Craig Anderson and Karen Dill of Iowa State University recently published two studies that tested the relationship between video games and violence. One study looked at the effects of real-life violent video game play; the second, a laboratory study, observed students watching video games (1). Using both real life and laboratory study approaches is important in addressing the effects of these violent games.
In the first study, Anderson and Dill found that real-life violent video game play was positively related to aggressive behavior and delinquency. This relationship was stronger for men than women, and stronger for people who generally behaved in an aggressive way. Poorer academic performance was also related to time spent on video games, but whether or not the games were violent made no difference.
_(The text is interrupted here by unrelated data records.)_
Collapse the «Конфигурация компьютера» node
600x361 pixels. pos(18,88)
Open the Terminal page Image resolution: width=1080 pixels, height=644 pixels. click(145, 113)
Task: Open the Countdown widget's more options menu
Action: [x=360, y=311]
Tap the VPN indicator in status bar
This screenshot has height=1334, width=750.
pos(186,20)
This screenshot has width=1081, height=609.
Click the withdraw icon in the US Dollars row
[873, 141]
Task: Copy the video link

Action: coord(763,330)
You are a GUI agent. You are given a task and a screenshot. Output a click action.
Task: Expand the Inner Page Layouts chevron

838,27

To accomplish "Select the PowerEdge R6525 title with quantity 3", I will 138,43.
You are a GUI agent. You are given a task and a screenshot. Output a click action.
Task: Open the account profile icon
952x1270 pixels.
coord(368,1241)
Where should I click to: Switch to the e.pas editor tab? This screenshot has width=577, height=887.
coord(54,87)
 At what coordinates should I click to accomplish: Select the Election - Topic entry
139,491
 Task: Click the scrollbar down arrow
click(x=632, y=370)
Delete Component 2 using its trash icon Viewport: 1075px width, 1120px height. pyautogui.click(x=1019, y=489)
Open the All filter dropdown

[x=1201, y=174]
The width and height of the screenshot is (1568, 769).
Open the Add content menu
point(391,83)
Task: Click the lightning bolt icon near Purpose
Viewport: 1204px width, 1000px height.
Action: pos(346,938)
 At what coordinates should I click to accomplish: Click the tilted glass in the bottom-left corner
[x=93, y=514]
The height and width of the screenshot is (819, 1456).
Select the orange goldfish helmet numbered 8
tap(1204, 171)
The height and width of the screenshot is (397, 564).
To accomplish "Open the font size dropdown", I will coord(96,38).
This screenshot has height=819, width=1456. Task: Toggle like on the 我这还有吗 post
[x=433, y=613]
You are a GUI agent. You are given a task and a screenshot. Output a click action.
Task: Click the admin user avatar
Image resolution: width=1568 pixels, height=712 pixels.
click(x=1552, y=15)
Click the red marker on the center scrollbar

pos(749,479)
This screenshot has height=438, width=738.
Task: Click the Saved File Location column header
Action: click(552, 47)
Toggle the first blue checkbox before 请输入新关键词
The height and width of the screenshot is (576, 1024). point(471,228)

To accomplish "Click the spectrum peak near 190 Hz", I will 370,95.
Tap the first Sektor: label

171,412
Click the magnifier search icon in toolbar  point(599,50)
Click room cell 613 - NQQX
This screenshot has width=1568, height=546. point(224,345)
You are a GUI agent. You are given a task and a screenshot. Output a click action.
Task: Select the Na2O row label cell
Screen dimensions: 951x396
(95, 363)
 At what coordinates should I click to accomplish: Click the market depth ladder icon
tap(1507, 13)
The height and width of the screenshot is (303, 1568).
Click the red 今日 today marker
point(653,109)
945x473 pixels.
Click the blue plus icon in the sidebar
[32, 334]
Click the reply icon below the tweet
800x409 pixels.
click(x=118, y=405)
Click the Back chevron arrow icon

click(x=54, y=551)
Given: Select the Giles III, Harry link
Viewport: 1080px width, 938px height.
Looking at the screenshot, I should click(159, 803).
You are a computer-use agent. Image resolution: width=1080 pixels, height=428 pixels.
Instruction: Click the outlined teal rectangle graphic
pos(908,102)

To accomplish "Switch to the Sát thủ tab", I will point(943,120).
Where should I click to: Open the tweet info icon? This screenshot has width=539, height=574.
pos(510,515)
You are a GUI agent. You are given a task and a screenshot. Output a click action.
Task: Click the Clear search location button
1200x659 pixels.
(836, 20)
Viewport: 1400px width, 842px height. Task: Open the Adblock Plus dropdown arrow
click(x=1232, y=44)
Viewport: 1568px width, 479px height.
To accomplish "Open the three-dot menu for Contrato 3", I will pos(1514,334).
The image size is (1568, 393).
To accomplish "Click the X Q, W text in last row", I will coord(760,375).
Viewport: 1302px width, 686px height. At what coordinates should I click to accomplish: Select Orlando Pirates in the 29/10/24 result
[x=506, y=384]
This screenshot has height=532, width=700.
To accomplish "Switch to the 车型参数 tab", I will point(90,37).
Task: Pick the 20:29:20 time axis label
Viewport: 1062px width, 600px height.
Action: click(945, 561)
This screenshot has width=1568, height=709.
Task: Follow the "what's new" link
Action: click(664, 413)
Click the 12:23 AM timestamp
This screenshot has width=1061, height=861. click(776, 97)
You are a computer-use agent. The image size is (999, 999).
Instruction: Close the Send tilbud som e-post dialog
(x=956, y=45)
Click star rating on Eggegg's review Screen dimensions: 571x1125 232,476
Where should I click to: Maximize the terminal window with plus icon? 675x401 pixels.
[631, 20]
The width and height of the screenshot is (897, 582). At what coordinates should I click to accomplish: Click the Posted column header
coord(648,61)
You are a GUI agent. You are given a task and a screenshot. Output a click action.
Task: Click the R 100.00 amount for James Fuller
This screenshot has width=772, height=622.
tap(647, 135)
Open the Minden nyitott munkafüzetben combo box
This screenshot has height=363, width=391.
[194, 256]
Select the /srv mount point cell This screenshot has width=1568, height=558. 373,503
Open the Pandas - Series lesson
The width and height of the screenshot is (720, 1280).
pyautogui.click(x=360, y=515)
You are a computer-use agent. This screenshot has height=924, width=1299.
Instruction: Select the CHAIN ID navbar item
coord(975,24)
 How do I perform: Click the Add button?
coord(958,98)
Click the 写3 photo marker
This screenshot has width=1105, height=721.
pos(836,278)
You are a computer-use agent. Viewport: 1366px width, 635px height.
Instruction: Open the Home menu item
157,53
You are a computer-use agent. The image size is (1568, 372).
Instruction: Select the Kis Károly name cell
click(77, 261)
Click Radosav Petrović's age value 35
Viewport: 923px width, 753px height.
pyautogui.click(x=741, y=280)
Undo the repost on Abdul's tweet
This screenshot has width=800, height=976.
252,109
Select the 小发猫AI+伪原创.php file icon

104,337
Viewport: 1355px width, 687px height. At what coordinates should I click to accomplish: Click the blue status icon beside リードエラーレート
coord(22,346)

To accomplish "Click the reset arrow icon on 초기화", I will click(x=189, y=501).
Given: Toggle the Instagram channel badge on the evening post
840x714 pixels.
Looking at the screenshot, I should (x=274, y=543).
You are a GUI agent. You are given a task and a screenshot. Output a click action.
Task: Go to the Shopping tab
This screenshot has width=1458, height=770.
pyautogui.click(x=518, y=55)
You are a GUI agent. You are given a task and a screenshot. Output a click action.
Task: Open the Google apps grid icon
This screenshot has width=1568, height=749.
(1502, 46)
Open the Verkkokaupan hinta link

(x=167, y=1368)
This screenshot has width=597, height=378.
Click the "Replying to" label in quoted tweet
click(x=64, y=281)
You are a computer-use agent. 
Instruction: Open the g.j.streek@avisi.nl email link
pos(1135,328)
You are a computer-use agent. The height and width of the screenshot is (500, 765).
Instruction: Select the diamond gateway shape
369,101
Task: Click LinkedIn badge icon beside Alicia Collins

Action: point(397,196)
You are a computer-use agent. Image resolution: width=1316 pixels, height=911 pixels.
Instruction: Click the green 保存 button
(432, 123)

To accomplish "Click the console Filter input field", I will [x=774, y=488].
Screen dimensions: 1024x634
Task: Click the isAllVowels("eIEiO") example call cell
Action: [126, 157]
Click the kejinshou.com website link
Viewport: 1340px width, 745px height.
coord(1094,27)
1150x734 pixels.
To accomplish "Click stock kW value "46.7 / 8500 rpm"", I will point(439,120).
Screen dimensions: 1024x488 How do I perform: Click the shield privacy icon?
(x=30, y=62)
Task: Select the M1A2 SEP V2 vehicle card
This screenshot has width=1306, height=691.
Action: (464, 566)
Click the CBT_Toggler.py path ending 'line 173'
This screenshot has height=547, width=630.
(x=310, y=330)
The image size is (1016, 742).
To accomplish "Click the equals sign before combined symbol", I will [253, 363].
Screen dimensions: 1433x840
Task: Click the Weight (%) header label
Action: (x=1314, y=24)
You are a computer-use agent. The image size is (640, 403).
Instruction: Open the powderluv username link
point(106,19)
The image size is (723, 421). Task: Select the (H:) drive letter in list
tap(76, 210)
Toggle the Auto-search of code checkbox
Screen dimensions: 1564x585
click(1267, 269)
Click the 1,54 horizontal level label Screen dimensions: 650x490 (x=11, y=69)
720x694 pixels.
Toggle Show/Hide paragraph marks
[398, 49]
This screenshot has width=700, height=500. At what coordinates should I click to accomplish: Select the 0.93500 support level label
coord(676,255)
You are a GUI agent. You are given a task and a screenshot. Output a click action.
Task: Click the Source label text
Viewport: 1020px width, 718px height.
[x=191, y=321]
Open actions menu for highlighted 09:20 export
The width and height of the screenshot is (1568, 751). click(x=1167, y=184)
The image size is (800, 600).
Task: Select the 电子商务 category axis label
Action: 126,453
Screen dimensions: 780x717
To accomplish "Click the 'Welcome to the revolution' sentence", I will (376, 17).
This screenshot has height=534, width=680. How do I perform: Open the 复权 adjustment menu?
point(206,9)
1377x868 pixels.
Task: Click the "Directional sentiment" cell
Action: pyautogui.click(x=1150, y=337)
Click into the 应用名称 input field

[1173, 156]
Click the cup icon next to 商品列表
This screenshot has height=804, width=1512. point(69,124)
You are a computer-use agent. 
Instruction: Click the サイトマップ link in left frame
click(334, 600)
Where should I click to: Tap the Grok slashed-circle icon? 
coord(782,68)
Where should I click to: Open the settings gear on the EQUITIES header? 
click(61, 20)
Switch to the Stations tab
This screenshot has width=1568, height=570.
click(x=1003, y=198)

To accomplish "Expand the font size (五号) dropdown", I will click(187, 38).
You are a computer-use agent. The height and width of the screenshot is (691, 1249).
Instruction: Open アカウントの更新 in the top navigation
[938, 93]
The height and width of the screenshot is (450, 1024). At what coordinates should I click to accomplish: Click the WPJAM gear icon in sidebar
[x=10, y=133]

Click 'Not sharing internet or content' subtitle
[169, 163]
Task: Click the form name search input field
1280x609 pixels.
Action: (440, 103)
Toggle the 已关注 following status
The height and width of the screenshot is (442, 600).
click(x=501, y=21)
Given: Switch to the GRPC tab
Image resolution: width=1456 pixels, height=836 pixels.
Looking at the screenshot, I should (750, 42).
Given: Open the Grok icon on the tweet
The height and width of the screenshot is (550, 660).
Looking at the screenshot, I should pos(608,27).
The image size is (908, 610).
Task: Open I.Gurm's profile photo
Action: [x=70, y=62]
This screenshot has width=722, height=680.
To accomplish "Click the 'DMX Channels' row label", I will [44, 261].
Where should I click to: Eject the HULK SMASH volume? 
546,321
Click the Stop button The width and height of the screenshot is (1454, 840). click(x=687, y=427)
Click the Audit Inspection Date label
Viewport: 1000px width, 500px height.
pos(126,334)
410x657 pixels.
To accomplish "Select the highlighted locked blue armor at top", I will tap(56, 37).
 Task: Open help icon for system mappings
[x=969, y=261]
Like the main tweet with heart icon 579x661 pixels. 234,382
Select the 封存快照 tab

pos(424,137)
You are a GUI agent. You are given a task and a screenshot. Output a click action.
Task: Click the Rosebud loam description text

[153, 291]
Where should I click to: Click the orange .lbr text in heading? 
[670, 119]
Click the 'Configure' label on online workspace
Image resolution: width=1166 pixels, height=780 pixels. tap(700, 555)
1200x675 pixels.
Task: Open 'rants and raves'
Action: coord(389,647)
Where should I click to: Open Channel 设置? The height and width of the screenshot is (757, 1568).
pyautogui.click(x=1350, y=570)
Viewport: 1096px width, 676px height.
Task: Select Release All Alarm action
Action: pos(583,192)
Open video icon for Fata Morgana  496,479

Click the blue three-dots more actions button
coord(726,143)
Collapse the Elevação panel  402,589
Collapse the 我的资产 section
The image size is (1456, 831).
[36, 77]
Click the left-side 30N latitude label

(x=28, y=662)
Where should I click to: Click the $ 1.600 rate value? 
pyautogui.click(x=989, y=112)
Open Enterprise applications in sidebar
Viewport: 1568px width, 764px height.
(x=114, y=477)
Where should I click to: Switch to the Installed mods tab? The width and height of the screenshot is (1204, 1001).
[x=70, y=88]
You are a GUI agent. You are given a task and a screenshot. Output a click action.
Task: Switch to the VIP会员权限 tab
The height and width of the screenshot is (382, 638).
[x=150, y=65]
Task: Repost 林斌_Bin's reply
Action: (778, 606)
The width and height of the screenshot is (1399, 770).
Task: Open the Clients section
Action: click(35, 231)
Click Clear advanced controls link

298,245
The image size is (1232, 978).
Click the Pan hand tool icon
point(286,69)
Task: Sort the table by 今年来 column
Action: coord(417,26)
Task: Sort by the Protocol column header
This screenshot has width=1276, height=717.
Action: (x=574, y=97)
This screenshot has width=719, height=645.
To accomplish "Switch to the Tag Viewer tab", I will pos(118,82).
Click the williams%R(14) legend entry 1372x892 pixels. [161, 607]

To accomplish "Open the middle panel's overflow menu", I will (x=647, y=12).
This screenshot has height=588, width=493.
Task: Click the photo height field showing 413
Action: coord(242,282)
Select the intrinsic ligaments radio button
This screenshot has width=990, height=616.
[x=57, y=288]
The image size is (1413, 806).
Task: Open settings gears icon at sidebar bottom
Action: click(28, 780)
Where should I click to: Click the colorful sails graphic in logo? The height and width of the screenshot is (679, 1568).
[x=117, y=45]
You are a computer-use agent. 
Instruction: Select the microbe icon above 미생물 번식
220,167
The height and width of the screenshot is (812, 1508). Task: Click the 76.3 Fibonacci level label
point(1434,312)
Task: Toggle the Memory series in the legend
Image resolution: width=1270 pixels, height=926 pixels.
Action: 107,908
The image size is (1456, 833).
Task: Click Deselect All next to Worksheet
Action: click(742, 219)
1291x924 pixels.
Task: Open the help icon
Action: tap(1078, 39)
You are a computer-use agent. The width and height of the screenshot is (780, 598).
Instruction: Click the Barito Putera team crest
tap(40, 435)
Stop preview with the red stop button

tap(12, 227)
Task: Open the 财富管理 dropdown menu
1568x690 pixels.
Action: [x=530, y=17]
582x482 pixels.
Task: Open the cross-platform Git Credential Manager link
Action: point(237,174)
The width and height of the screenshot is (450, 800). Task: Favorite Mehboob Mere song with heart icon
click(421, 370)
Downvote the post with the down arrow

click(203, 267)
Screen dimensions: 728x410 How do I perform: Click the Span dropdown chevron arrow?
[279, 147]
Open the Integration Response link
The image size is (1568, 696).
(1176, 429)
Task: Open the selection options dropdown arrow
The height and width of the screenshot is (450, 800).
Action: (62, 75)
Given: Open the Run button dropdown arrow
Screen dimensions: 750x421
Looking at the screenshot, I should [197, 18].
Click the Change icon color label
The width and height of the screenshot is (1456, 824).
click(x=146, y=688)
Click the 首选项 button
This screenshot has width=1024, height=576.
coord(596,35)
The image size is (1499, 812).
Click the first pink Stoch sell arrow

Of course, one problem with this kind of study, as Anderson and Dill point out, is that, perhaps, aggressive people are more likely to choose aggressive video games. Which is cause and which is effect are unclear.
In their second study, Anderson and Dill used a laboratory setting to get away from this cause-and-effect problem. They exposed study participants to violent video games and measured their thoughts, feelings, and behavior after the exposure. Again, men were more affected than women. Overall exposure to violent video games in the laboratory increased aggressive thoughts and behavior when measured after the session, although feelings were not changed.
Although this study does not answer the question of how long these effects might last, it does raise troubling questions about the effect of the current craze for violent video games. Participation in fantasized aggression changes the degree of aggressive thoughts and behaviors, especially for men. The findings from both these studies help support a belief that exposure to violent video games will increase aggressive behavior in both the short and long term.